This spiced lamb pilaf is one of those dishes that just feels like a hug in a bowl. Made with Spekko’s long grain rice, it’s full of colour, flavour, and heart.
Spiced lamb pilaf
Ingredients
- 2 tbsp olive oil
- 1 onion, finely chopped
- 2 tsp grated fresh ginger
- 2 garlic clove, minced
- ½ tsp ground turmeric
- 2 tsp ras el hanout
- 300 grams lamb mince
- 1 tbsp tomato paste
- 1 tsp lemon zest
- 1 orange sweet potato,peeled and cut into 2cm pieces
- 1 cup Spekko rice
- 2 cups chicken or beef stock cup
- 30 g frozen peas, optional
- 2 tbsp pomegranate seeds
- ¼ cup fresh mint leaves or coriander leaves
- 2 tbsp flaked almonds, toasted
- 2 tbsp greek-style yoghurt
Instructions
HEAT oil in a pot over low-medium heat.

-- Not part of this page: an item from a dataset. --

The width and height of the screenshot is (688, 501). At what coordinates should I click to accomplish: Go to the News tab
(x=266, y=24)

Add onion; cook, stirring, for 5 minutes or until soft. Add ginger, garlic , turmeric and ras el hanout; cook, stirring, for 2-3 minutes or until fragrant.
INCREASE the heat to high. Add mince; cook, stirring, for 5 minutes or until well browned. Stir in tomato paste and lemon zest. And cook for 1-2 minutes.

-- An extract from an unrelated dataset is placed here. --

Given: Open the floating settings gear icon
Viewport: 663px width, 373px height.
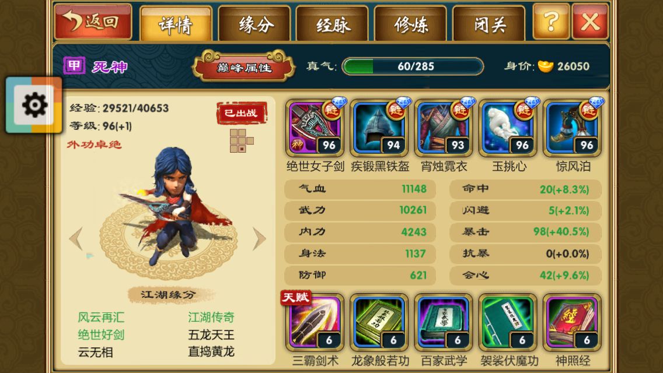Looking at the screenshot, I should [x=34, y=105].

ADD sweet potato and rice; cook, stirring, for 1 minute.
POUR in stock and bring to the boil. Reduce heat to low; cook, covered, for 30 minutes, adding peas for final 2 minutes, until liquid is absorbed and sweet potato is tender. Keep covered; remove from heat and stand for 10 minutes.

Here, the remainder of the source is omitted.